After thinking through the issues once more, however, I concluded that the bruises were not a bug but a feature of the Abolitionist movement. Indeed, many Billies point at these bruises with delight, as though they are not flaws at all. On an issue so cut-and-dried, they argue, why shouldn’t we be intolerant of sinful opposition? And when my local church is in sin, they ask, who will call her to repent?

Here is why I believe the Abolitionist movement yields this bruised fruit. At its core, the Billy framework absolutises divine law in abstraction from creaturely limitation. And when a movement fails to account for the distinction between finitude and compromise, it naturally begins to confuse grace with cowardice. When its theology of obedience allows no gradation between faithfulness-under-limitation and outright rebellion, then every disagreement becomes a crisis of repentance.
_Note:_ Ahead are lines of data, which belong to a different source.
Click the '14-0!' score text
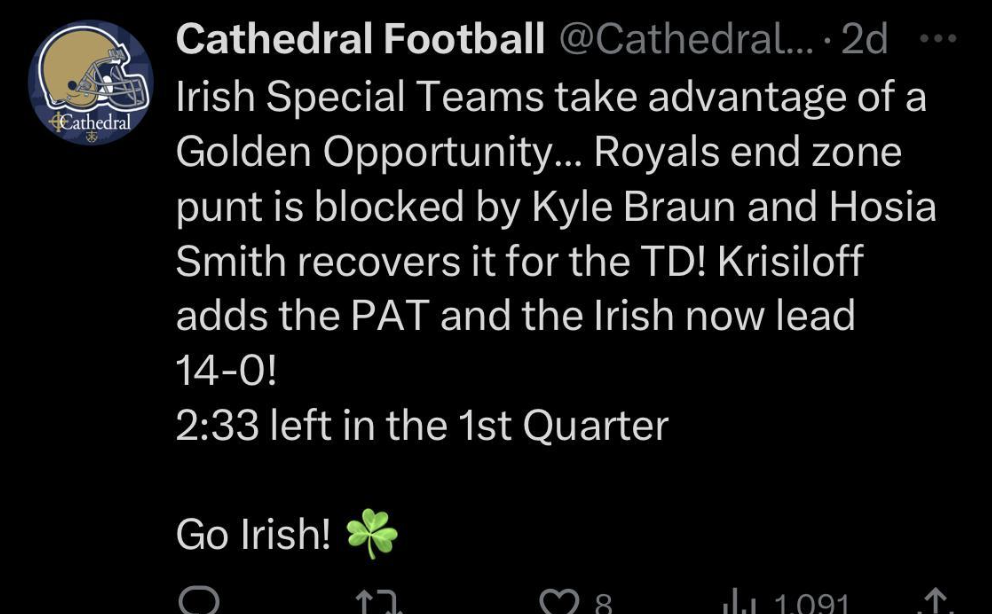Image resolution: width=992 pixels, height=614 pixels. [x=226, y=371]
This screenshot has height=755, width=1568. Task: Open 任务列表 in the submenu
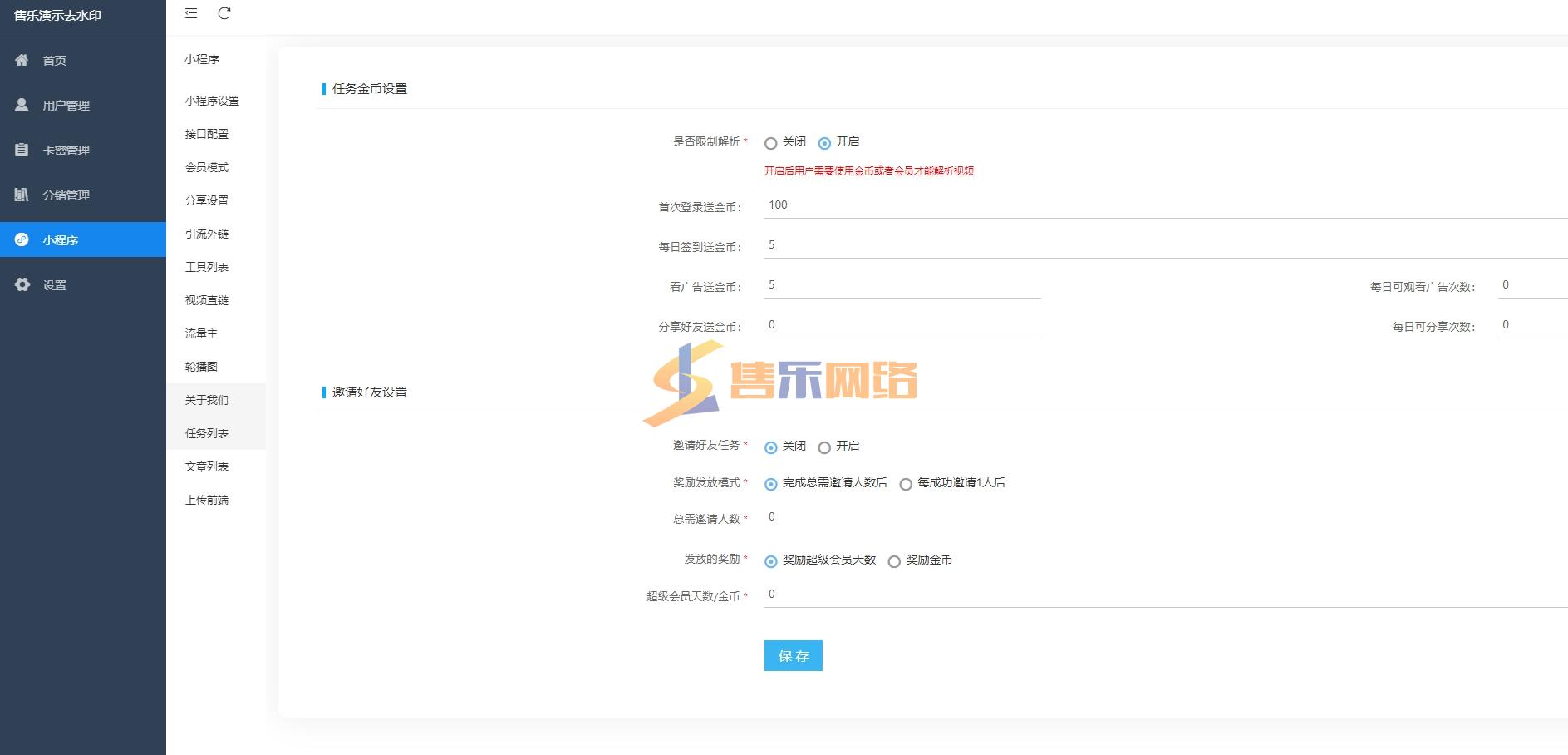[x=207, y=433]
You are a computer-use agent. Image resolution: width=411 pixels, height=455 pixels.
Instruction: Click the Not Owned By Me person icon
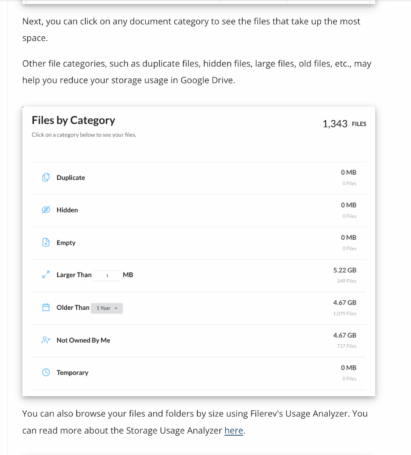(46, 340)
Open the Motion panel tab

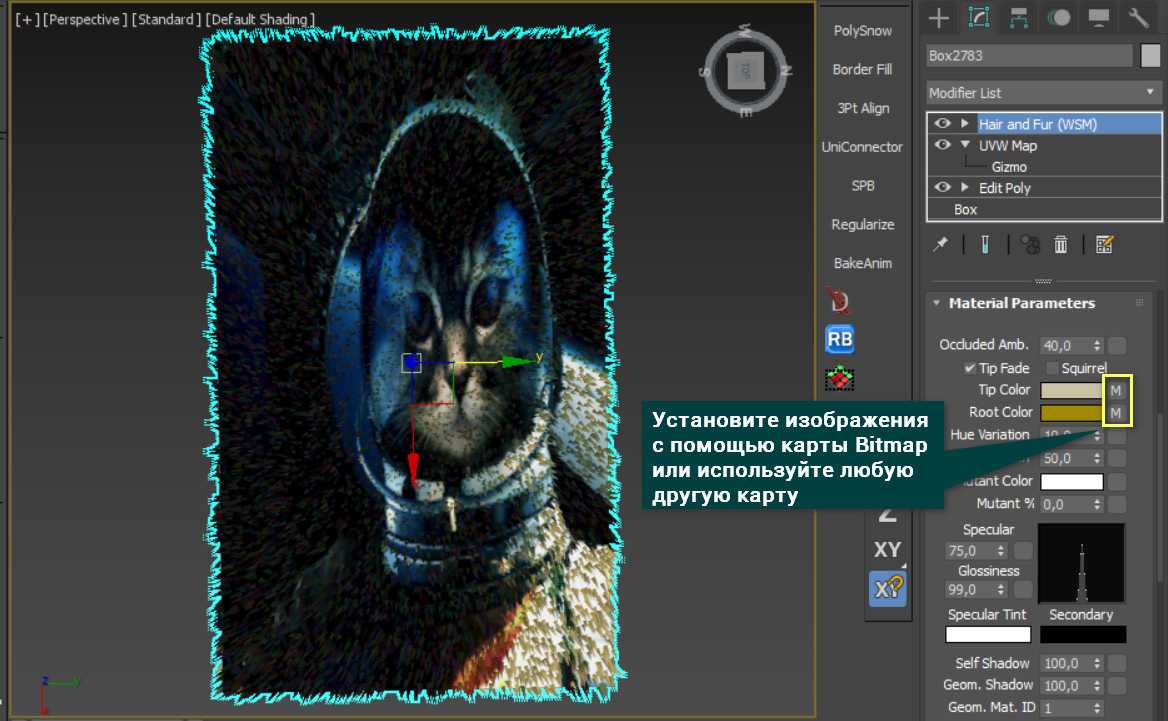click(x=1059, y=17)
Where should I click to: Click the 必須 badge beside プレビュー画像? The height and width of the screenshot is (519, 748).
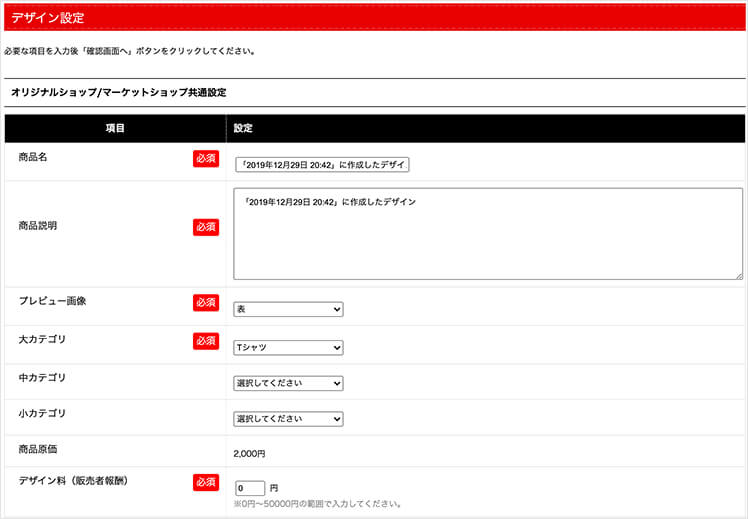pos(206,302)
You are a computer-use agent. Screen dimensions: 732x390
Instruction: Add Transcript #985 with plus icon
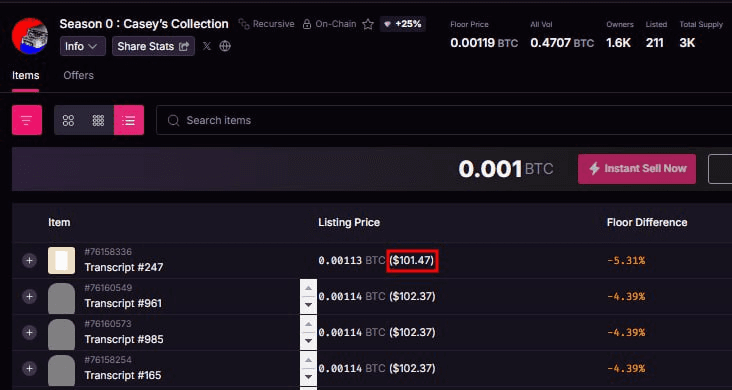pyautogui.click(x=29, y=333)
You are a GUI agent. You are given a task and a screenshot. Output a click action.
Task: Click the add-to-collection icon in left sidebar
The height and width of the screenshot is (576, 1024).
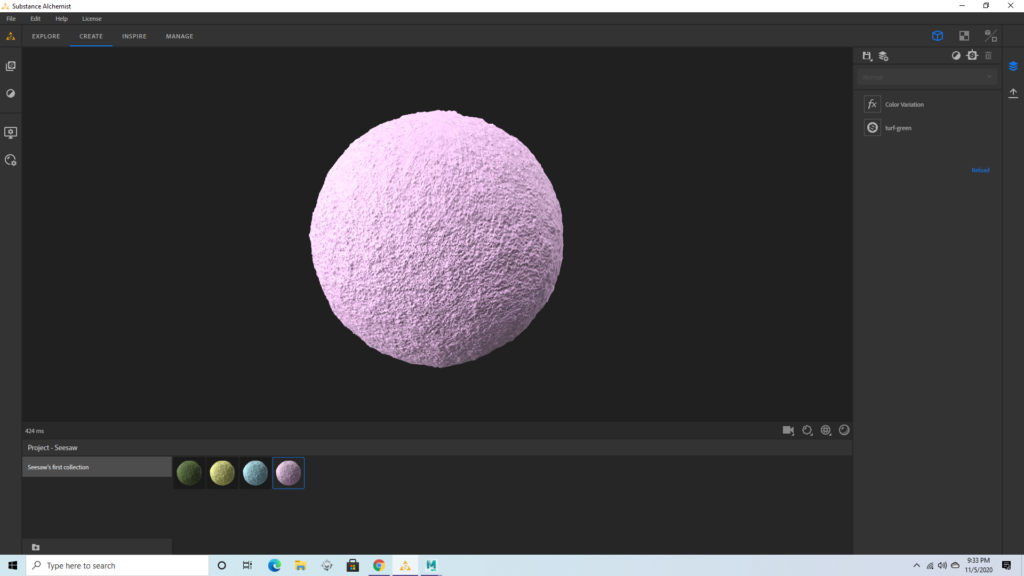(x=11, y=66)
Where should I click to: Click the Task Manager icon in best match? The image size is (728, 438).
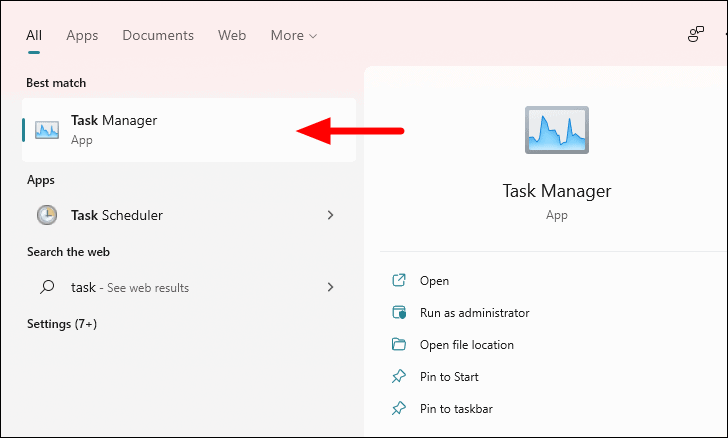pyautogui.click(x=47, y=130)
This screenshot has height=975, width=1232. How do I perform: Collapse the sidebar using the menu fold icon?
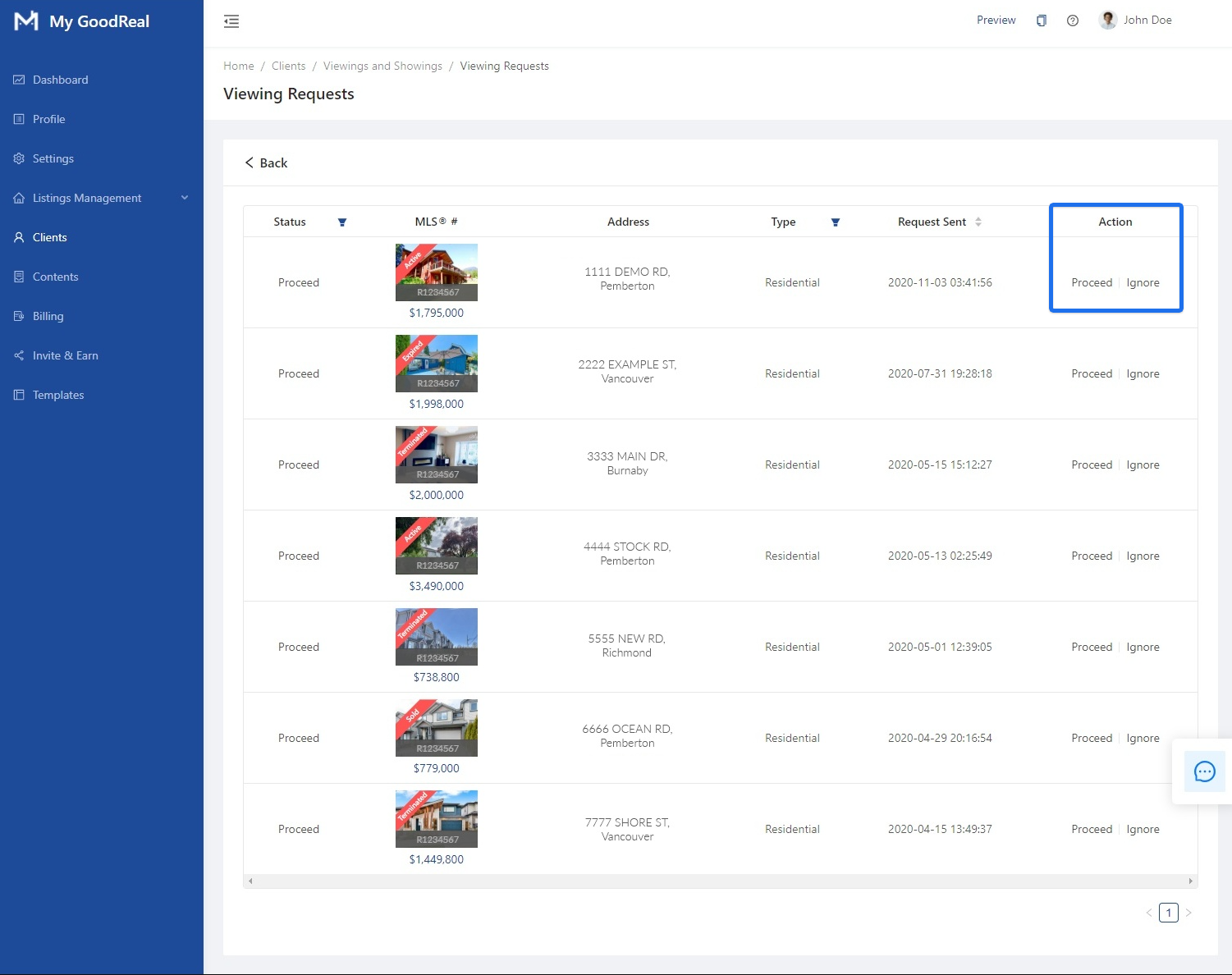click(231, 21)
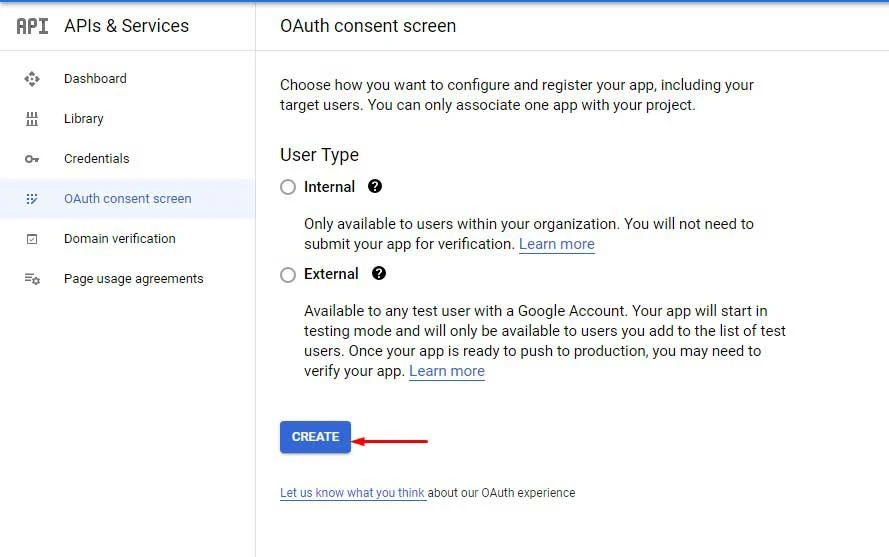Go to the Library section
The height and width of the screenshot is (557, 889).
click(84, 119)
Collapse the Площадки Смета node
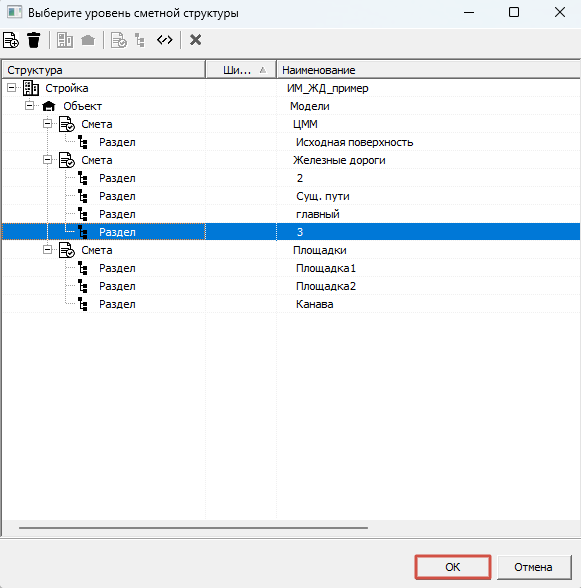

If you genuinely believe your fellow Christians are refusing to obey God when they act with finite limitations, then love for them – which you may have once had – will be eclipsed by righteous indignation.

Abolitionism’s moral clarity and prophetic tone attract those — like myself — who are disgusted by the secular moral relativism of the pro-life movement. This zeal is commendable, but it must be tempered with the acknowledgement of human finitude or it will devolve into bitterness against brothers in Christ, and an abundance of false accusations.

Appendix Three: Order of Duties

As a final thought, allow me to once more call for zeal, with one caveat. In a world of invertebrate jellies, we need people who’ve had the proverbial rocket thrust up their respective jumpers, who think definitively and apply the word of God in the public sphere without apology.

But we must do this with the recognition of our order of duties:

  • A father’s first duty is not to abolish abortion. His first duty is to worship God, love his wife, and bring up his children in the Lord.
  • A mother’s first duty is not to abolish abortion. Her first duty is to worship God, respect her husband, and nurture her children.

The chances are that each one of us is not special. The chances are that we are not called to face down the Prime Minister outside Parliament House over unjust laws. In fact, if we fail to do the above basic duties, those chances are close to one hundred per cent.

So do what you can, when you can, as you can. Be obedient today and leave the outcomes to God with a deferential grin.